#### [Exercise details]
Please repeat exactly the lines from the one containing "Click the Geekbench Score section header" through the last line of the records below, both included, and leave out any pictures.

#### [Saved entries]

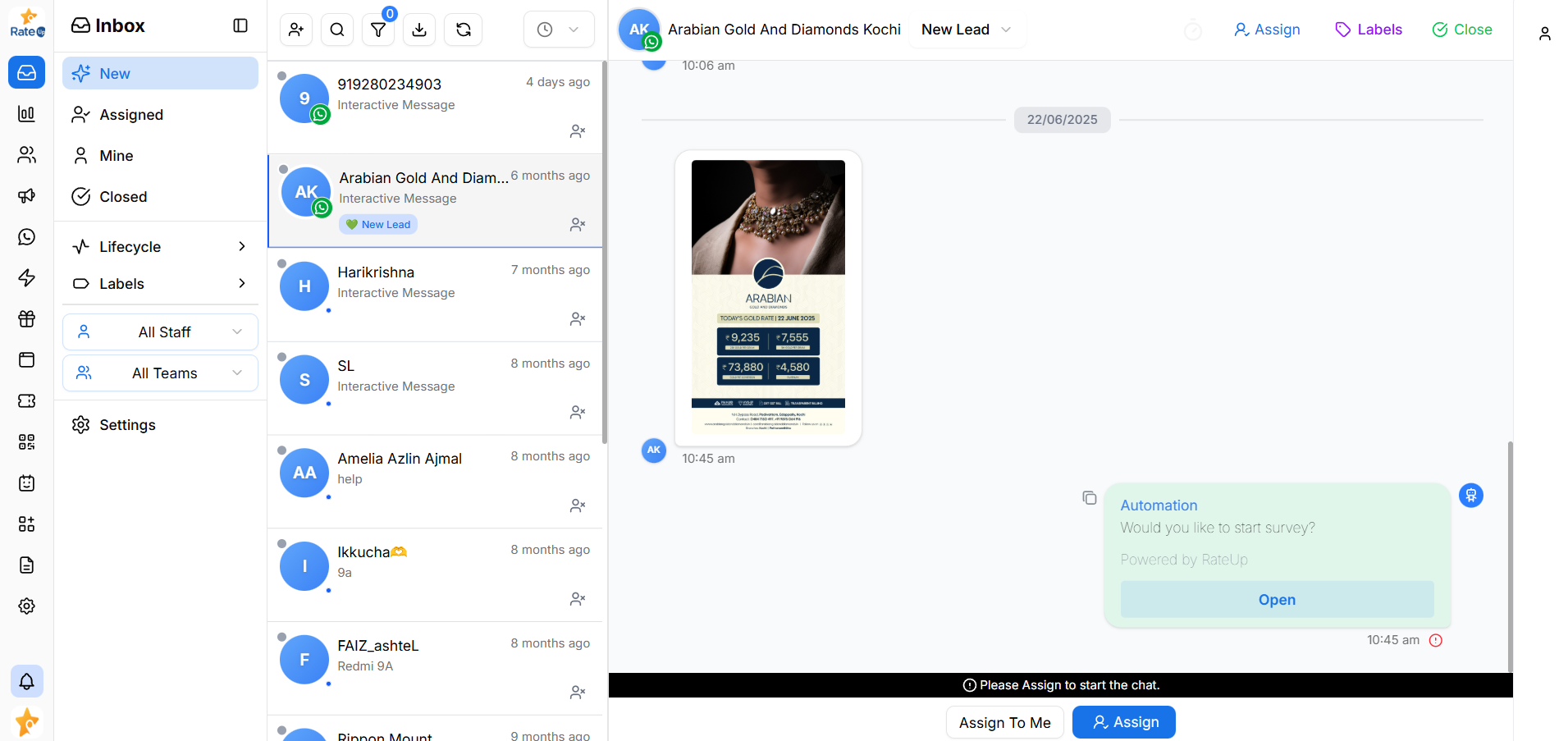
Task: Copy the Automation message using the copy icon
Action: [1089, 497]
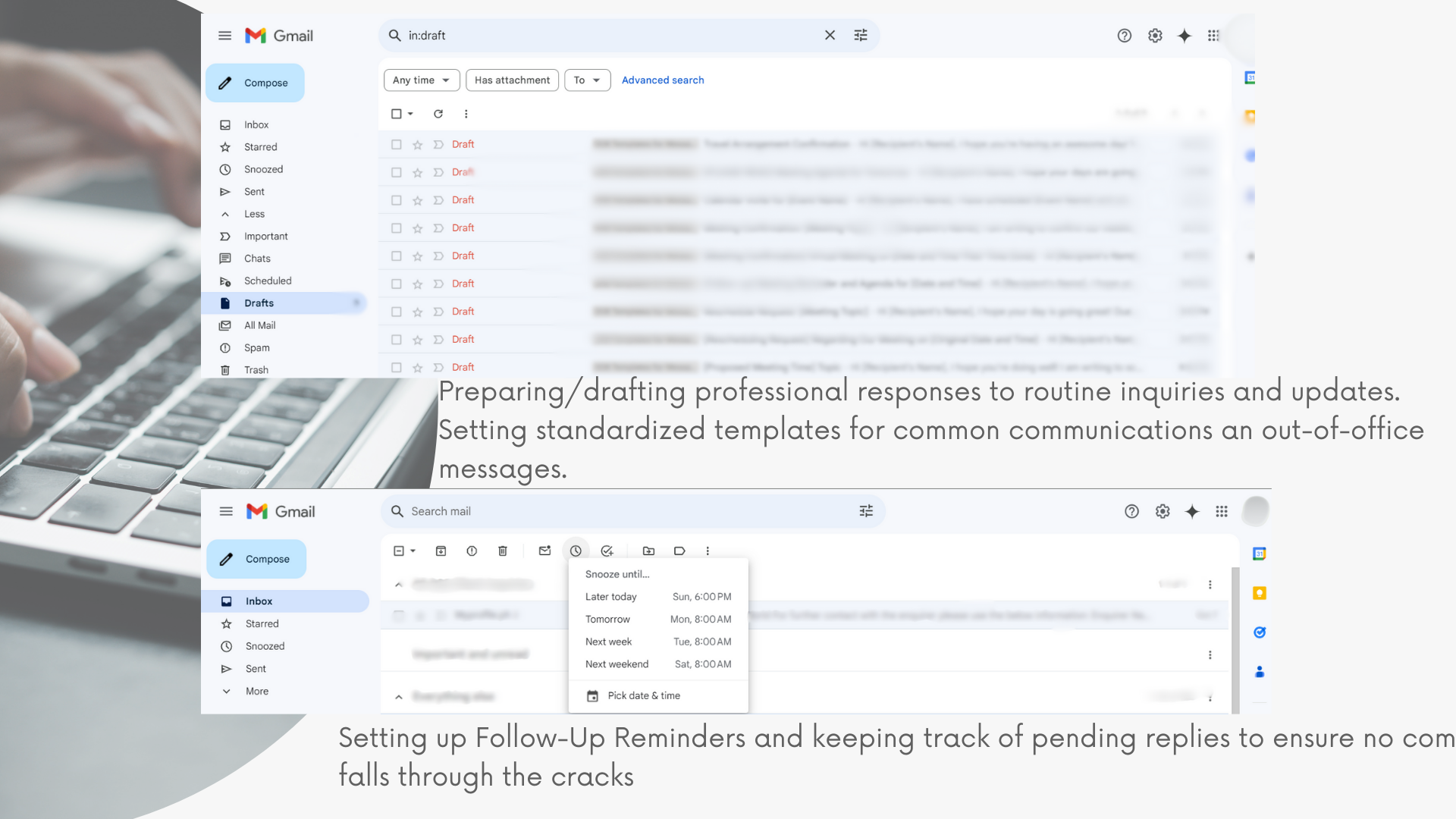Click the report spam icon in bottom toolbar

[472, 551]
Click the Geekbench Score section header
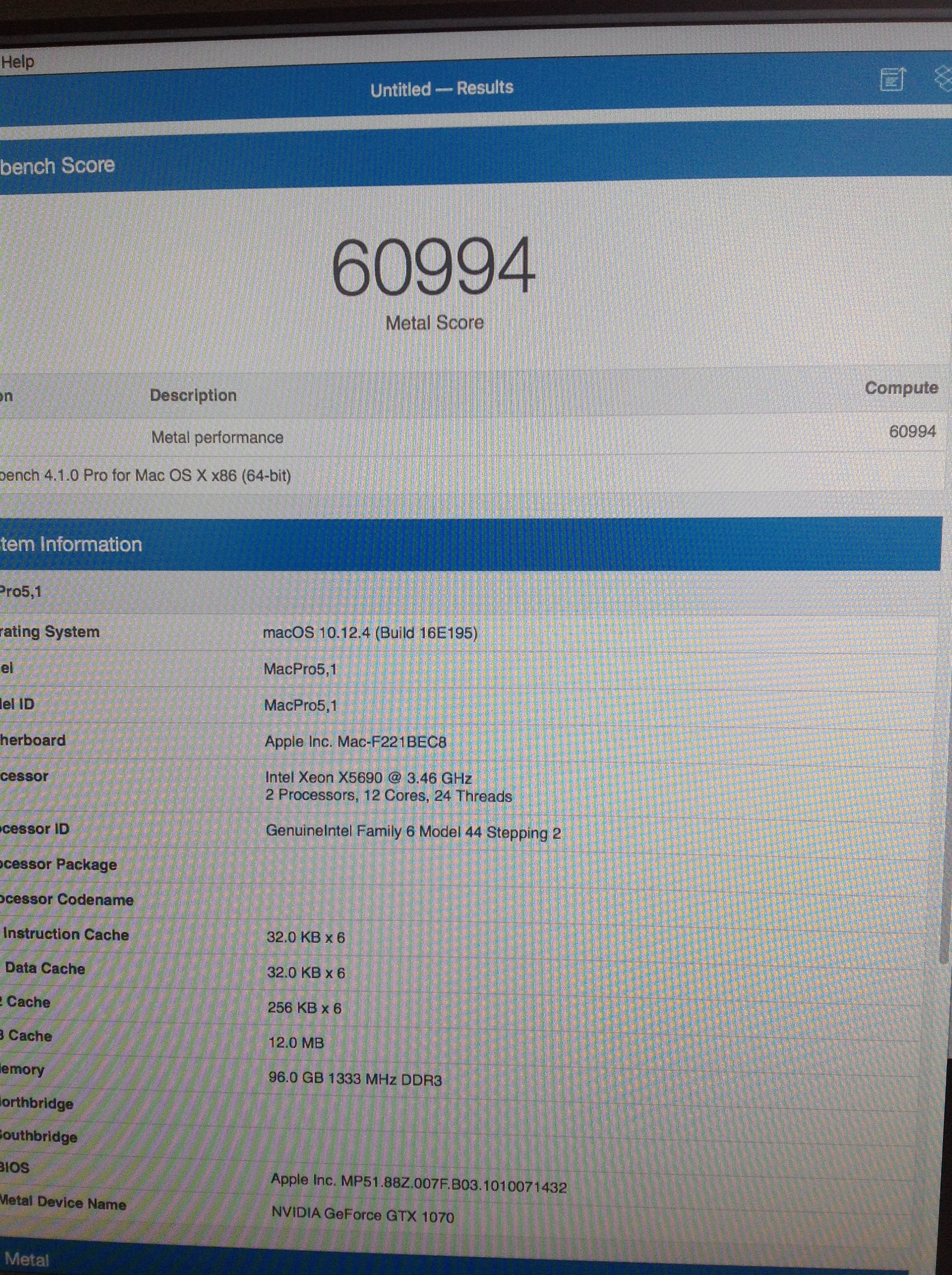Image resolution: width=952 pixels, height=1275 pixels. (58, 166)
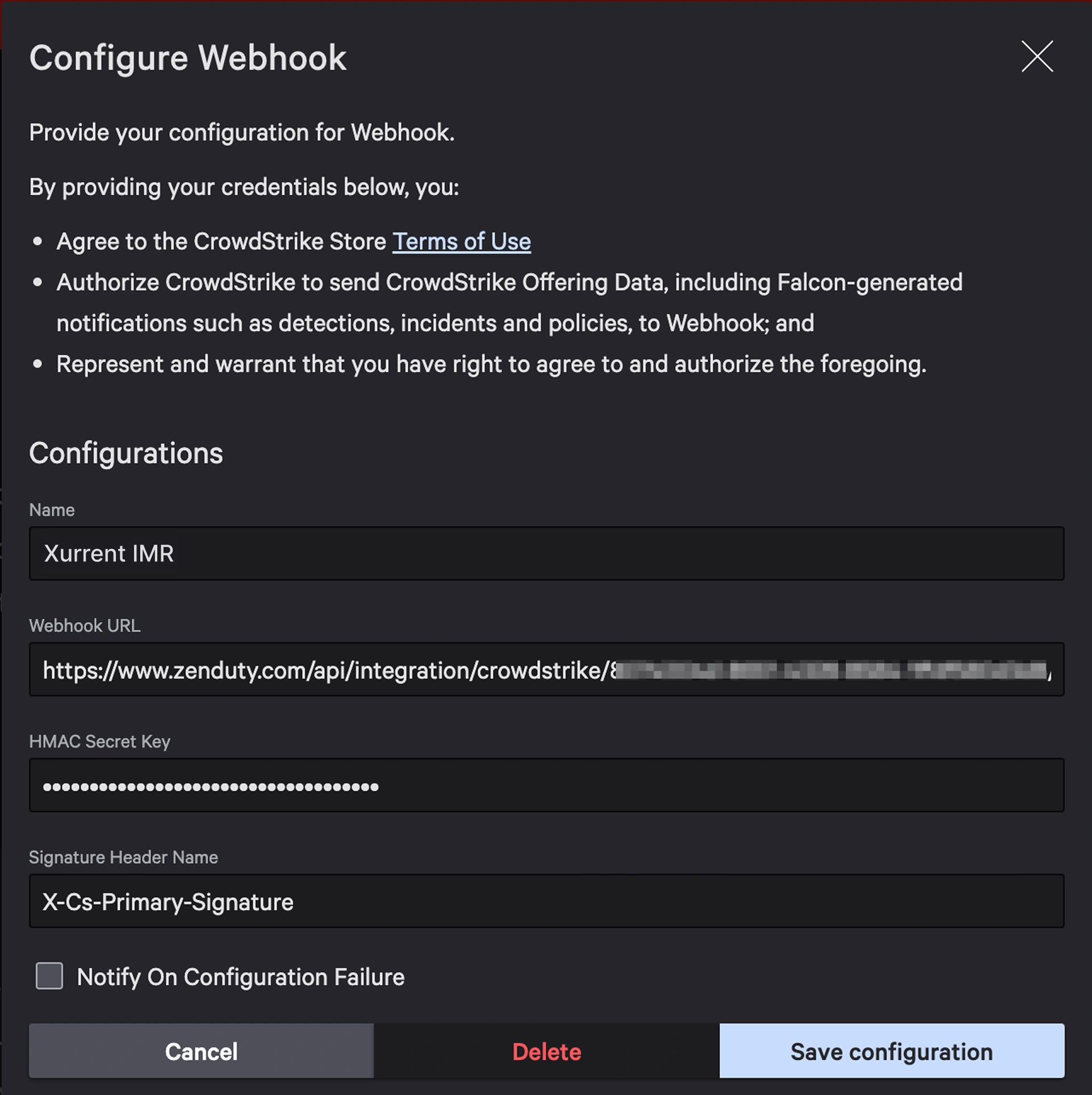Click the 'Configurations' section heading
Image resolution: width=1092 pixels, height=1095 pixels.
point(126,453)
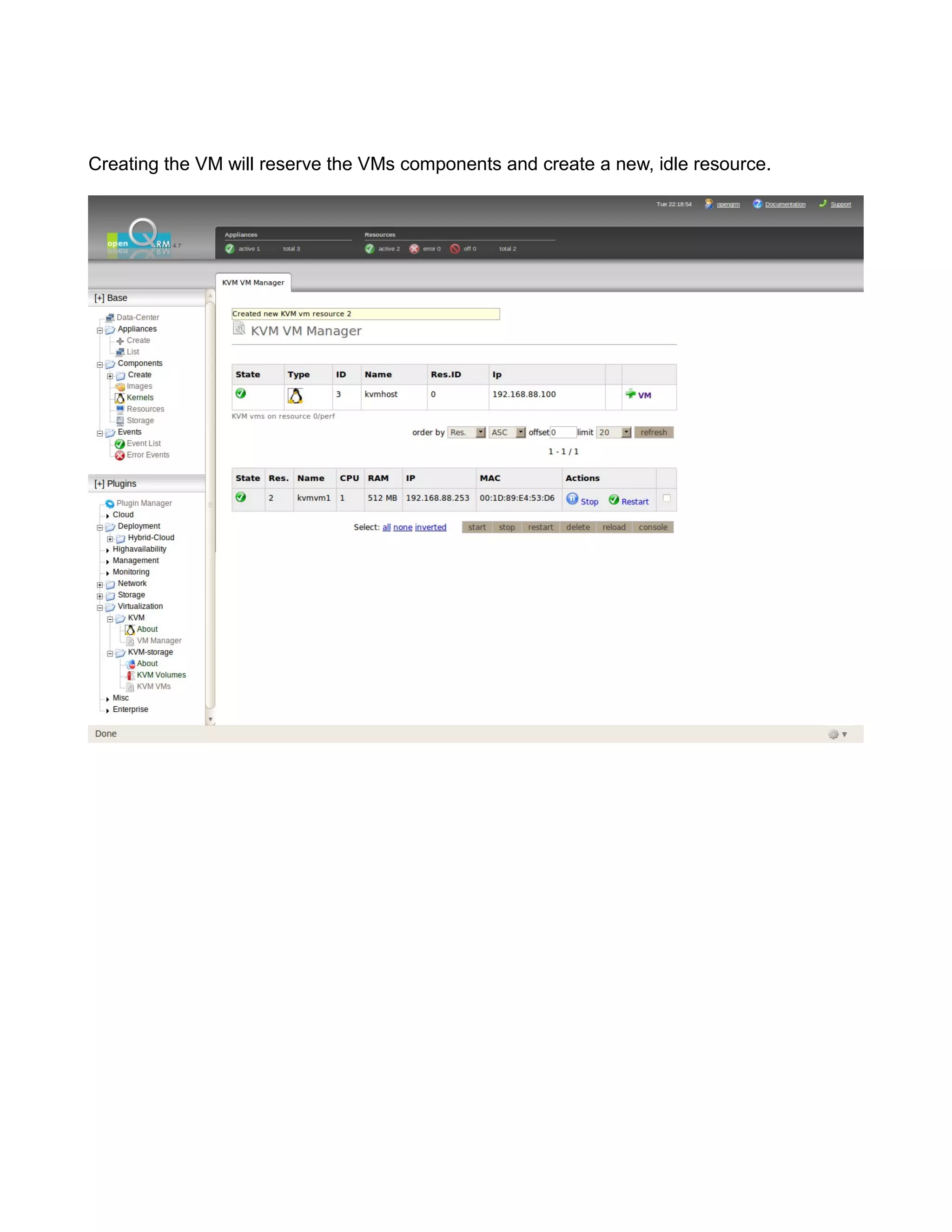The height and width of the screenshot is (1232, 952).
Task: Check the kvmvm1 row checkbox
Action: tap(667, 498)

#### [Solution]
Click the Geekbench Score section header
Image resolution: width=952 pixels, height=1275 pixels. (58, 166)
Click the 'Configurations' section heading
Image resolution: width=1092 pixels, height=1095 pixels.
point(126,453)
The height and width of the screenshot is (1232, 952).
Task: Check the kvmvm1 row checkbox
Action: tap(667, 498)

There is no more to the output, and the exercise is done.